Dr. Jennifer McCormick says focus is broad during Safe Schools Week

Local News

In Indiana, school safety is more than stopping school shootings. 

It involves “school buses, inclement weather, even the pH level of school swimming pools.”

That’s according to Indiana Superintendent of Public Instruction Dr. Jennifer McCormick who spoke to WANE 15 News via Skype from her office in Indianapolis.

Today marks the start of National Safe Schools week.

She says Indiana is ahead of the nation in school safety as one of the few states with a school safety academy, training over 2,400 school safety specialists.

McCormick says parents should see safety measures the moment they walk into a school. 

“You should feel it as soon as you ring that doorbell, as soon as you enter that building and you are restricted on where you can move. You should feel it when you go in to events and see law enforcement. So the safety is always present, whether it’s during the school day or extracurricular events.”

Indiana spends about $50 million a year in student testing, she says, but only $10 million on safety. 

McCormick says a “conversation of priorities” needs to take place.        

The Superintendent announced earlier that she would not seek re-election in 2020. 

“Yeah, I’m extremely proud of the work that our team has accomplished in the two years we’ve been in office,” she said.

“I got into it because I promised for the sake of kids that the disruption and dysfunction would be lessened and I just don’t want to be a part of that. I did not get in it to play games. So I had to do some soul searching.”

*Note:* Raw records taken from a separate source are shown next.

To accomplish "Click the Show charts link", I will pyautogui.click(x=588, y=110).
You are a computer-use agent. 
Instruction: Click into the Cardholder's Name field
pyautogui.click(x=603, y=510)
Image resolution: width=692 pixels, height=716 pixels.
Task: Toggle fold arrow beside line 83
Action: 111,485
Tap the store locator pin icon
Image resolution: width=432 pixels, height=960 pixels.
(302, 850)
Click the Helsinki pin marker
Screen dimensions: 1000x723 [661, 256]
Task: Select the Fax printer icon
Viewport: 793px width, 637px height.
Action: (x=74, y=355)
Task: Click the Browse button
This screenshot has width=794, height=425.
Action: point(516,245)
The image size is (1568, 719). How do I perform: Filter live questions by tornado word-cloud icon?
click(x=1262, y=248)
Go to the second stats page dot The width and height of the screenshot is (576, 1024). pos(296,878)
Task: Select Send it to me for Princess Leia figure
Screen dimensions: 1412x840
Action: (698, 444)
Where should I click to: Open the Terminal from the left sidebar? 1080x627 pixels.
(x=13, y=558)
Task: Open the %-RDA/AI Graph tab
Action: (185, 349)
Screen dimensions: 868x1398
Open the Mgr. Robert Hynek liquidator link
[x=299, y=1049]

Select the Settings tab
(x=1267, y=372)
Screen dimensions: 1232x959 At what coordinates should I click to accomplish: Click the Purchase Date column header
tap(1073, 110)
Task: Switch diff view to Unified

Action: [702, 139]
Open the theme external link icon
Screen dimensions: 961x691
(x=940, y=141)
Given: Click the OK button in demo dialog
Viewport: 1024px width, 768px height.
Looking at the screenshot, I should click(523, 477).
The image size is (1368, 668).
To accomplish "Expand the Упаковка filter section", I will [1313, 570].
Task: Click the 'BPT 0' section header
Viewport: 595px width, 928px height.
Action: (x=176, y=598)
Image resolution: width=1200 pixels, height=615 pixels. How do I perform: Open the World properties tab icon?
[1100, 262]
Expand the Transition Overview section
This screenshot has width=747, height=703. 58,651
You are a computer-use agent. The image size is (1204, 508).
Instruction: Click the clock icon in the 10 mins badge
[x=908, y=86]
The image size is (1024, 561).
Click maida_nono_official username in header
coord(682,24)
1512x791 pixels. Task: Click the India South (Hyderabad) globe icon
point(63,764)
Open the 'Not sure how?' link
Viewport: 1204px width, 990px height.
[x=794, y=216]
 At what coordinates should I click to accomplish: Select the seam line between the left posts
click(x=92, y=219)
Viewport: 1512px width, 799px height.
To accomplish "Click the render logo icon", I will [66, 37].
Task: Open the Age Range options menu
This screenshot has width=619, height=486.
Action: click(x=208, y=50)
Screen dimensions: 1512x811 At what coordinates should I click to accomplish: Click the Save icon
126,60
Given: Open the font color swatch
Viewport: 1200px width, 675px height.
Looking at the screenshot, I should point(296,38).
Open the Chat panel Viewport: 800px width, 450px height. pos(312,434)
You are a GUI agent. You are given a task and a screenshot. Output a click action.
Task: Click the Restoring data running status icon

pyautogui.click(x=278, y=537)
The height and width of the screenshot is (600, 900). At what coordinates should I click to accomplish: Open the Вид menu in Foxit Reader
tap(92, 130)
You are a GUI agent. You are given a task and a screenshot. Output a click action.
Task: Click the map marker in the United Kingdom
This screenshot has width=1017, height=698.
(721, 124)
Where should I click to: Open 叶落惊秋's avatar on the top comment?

“I’ll serve out my term and look at other ways I can serve students.”

When asked if it was easier to corral the students than the legislators, McCormick replied, “It’s easier to corral anybody compared to the legislators.”

According to her official web page “Dr. Jennifer McCormick is Indiana‚Äôs 44th Superintendent of Public Instruction. A nationally-recognized educator and innovator, Dr. McCormick has served at every level of the K-12 education system. She has been a secondary special education and language arts teacher, elementary principal, assistant superintendent, and served as superintendent for seven and a half years.”